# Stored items
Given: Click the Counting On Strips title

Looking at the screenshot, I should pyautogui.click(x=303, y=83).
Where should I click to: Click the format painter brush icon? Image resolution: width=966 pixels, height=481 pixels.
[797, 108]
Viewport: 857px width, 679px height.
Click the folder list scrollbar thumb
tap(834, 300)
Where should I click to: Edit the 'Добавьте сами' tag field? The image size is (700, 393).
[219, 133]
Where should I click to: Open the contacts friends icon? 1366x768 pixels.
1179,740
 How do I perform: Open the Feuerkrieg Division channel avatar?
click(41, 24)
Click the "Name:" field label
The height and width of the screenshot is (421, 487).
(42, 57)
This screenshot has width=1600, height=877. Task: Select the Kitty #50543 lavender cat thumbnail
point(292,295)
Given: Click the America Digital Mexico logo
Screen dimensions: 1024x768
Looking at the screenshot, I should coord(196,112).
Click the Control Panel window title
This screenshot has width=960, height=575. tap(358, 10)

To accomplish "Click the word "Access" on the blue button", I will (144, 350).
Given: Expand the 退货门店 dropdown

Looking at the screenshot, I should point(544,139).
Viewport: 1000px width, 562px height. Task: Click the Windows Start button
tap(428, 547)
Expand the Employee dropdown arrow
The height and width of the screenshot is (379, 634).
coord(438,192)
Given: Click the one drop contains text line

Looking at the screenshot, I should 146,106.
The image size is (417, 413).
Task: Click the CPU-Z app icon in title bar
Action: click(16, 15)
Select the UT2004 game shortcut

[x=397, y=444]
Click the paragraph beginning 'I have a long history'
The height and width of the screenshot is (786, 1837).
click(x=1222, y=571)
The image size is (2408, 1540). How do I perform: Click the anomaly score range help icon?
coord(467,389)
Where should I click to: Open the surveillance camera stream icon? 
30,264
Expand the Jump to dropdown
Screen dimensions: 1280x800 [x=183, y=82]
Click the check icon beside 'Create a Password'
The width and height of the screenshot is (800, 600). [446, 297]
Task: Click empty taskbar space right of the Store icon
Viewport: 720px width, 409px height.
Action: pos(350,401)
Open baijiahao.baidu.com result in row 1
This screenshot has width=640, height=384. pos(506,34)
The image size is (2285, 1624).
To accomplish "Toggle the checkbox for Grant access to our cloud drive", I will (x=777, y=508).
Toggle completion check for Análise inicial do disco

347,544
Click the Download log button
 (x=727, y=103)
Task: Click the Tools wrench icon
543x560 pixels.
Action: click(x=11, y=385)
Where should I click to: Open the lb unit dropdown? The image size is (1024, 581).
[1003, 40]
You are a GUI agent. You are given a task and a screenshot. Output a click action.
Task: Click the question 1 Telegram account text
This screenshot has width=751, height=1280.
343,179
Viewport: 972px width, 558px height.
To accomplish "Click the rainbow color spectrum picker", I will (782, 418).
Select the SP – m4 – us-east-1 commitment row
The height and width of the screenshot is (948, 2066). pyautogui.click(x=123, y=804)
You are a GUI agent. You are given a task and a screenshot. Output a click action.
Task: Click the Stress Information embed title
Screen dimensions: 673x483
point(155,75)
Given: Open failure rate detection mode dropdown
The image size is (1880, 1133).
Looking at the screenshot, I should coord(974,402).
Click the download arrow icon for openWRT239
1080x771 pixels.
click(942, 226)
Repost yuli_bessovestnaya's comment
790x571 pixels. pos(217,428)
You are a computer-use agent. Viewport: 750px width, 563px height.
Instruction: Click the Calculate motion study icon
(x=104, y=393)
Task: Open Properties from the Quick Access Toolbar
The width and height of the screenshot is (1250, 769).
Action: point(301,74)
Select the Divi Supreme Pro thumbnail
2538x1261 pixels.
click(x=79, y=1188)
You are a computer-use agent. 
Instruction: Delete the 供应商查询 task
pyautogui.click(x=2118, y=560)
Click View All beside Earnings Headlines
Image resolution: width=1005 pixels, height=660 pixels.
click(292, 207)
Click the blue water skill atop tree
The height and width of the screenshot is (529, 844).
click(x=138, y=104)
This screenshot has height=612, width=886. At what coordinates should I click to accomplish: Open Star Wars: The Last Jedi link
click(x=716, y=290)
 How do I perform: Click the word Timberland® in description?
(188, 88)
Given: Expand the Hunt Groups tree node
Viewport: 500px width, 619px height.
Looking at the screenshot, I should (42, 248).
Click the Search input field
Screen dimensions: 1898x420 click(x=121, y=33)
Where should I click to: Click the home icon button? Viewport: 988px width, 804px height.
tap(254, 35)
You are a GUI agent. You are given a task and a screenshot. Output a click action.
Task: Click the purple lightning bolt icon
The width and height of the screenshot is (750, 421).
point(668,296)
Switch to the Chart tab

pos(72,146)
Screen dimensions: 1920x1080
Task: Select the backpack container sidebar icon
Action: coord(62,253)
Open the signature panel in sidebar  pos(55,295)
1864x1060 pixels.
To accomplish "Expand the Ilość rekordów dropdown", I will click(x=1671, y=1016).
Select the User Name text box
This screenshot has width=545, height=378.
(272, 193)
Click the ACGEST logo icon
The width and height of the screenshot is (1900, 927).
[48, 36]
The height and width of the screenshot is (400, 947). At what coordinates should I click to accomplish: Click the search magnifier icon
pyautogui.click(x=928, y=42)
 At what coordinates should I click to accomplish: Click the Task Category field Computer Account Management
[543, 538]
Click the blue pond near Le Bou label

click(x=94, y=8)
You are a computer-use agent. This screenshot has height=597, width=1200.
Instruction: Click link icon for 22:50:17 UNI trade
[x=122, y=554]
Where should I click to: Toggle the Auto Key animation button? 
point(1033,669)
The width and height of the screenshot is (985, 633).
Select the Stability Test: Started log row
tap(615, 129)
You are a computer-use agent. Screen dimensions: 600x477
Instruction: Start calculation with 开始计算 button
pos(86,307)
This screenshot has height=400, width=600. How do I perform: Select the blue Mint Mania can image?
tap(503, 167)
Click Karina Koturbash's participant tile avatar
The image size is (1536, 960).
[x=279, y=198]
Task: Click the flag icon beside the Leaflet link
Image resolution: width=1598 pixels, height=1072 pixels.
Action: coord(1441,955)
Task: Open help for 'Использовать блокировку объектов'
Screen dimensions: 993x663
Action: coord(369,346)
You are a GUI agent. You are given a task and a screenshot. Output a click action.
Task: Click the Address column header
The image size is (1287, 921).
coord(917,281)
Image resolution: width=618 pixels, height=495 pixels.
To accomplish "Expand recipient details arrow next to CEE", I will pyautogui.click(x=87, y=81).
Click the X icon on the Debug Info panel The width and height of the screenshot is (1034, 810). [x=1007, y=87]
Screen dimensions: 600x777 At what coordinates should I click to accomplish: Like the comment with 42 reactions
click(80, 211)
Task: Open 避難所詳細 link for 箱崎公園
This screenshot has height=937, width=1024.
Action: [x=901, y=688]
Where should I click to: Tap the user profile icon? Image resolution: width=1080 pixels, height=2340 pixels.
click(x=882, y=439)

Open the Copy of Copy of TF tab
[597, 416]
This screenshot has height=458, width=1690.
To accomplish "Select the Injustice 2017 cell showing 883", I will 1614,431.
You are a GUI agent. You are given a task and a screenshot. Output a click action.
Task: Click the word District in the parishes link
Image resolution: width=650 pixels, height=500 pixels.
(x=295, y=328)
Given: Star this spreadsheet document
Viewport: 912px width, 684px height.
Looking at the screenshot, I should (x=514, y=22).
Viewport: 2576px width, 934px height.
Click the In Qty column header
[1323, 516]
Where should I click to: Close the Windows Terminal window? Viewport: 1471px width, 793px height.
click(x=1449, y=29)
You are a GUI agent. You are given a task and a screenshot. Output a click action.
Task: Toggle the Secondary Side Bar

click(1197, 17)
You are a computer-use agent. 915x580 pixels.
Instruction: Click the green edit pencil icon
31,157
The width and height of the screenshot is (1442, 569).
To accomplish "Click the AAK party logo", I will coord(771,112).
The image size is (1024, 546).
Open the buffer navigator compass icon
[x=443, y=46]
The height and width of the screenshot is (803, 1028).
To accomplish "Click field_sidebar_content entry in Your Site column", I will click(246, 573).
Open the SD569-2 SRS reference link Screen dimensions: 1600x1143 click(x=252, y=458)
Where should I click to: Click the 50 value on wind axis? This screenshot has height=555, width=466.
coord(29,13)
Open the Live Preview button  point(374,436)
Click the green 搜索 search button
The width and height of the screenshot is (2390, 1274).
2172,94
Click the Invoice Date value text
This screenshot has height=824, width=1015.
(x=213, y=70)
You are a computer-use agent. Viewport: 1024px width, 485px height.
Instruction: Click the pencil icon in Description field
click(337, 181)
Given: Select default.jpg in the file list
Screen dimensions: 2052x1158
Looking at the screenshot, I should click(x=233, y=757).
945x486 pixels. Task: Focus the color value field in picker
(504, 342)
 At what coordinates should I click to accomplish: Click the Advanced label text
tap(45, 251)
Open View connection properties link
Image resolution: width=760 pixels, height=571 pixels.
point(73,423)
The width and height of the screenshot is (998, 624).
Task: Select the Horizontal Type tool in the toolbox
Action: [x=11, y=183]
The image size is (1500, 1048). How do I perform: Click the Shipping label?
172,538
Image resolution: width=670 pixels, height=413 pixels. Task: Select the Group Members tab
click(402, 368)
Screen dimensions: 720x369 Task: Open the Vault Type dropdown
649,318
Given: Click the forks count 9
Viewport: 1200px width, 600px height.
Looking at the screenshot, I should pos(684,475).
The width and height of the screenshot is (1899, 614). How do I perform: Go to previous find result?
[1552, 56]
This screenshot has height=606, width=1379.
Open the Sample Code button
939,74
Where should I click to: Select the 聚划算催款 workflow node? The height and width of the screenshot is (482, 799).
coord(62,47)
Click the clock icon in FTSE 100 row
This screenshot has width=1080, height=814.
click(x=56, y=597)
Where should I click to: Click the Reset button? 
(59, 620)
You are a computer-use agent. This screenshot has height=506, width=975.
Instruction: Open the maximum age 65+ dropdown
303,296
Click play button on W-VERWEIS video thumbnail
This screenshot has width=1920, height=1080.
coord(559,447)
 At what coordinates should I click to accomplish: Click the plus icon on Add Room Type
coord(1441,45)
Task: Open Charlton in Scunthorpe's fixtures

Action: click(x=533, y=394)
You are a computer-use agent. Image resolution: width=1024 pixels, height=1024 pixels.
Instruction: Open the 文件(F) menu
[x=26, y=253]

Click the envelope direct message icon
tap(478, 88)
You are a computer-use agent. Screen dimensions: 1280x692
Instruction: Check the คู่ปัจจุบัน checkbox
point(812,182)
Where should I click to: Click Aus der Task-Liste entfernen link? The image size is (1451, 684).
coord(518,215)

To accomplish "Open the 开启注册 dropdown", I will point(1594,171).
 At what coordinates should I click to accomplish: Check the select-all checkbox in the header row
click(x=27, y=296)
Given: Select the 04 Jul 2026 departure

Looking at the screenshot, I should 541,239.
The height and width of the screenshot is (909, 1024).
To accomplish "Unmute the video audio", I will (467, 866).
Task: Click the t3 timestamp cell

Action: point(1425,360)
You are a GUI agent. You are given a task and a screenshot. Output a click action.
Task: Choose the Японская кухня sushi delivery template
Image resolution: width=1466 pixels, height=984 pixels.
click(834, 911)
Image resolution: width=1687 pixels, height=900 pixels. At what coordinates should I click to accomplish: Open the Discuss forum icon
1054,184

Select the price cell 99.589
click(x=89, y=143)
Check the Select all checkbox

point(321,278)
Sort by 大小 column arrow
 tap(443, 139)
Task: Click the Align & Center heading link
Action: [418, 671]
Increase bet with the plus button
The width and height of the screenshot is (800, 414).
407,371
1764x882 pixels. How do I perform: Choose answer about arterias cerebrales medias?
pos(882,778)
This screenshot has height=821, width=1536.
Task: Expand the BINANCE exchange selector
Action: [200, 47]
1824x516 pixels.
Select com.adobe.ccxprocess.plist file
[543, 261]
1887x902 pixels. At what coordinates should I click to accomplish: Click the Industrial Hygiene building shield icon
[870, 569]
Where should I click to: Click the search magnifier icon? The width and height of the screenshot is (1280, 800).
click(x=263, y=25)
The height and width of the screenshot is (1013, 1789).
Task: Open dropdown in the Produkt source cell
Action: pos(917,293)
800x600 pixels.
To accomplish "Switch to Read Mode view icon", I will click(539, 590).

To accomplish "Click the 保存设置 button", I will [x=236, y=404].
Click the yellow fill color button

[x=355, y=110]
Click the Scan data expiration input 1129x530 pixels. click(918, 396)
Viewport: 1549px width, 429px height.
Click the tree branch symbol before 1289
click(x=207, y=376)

# Work instruction
The required output is every line above from the one with "Task: Click the Tools wrench icon" down to the one with "Given: Open failure", restated word for word, ends included.

# Answer to this problem
Task: Click the Tools wrench icon
543x560 pixels.
Action: click(x=11, y=385)
Where should I click to: Open the lb unit dropdown? The image size is (1024, 581).
[1003, 40]
You are a GUI agent. You are given a task and a screenshot. Output a click action.
Task: Click the question 1 Telegram account text
This screenshot has width=751, height=1280.
343,179
Viewport: 972px width, 558px height.
To accomplish "Click the rainbow color spectrum picker", I will (782, 418).
Select the SP – m4 – us-east-1 commitment row
The height and width of the screenshot is (948, 2066). pyautogui.click(x=123, y=804)
You are a GUI agent. You are given a task and a screenshot. Output a click action.
Task: Click the Stress Information embed title
Screen dimensions: 673x483
point(155,75)
Given: Open failure rate detection mode dropdown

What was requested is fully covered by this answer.